What Is a Zero-Hours Contract
A zero-hours contract is a written or implied employment arrangement in which the employer makes no commitment to offer any minimum number of hours of work, and the worker is generally not obliged to accept any particular work offered. The contract specifies an hourly rate, the type of work, location and any conditions, but no committed hours per week. Demand fluctuates — busy week, full schedule; quiet week, no shifts. The arrangement is heavily used in hospitality (waiting staff, kitchen porters), social care (domiciliary care visits), retail (peak-season cover), events (stewarding, hosting) and warehousing (peak-period pickers).

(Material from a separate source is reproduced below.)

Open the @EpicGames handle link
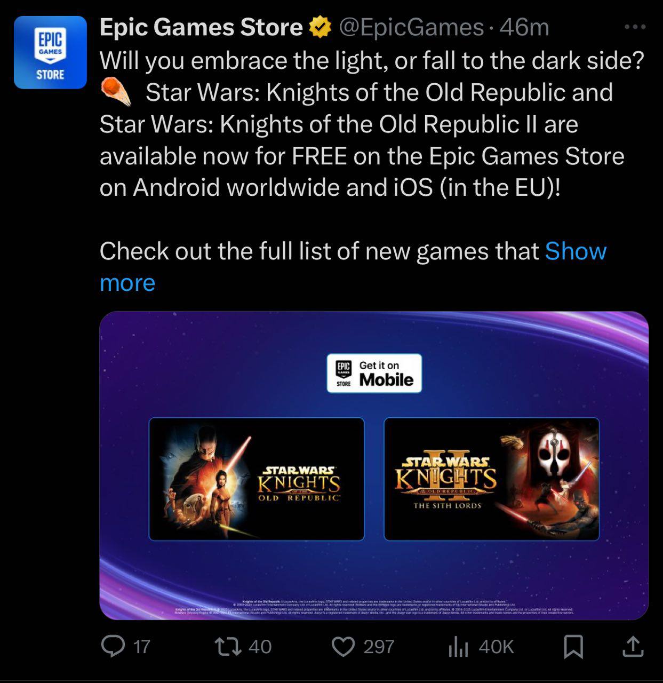This screenshot has height=683, width=663. click(x=411, y=27)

Despite the name, zero-hours does not necessarily mean zero hours — many workers on the contracts work consistent hours week after week through a stable demand pattern. The legal distinction is the absence of a contractual minimum, not the actual hours worked. The flip side: a contract that guarantees even one hour per week is not a zero-hours contract — it is a minimum-hours contract with different legal implications.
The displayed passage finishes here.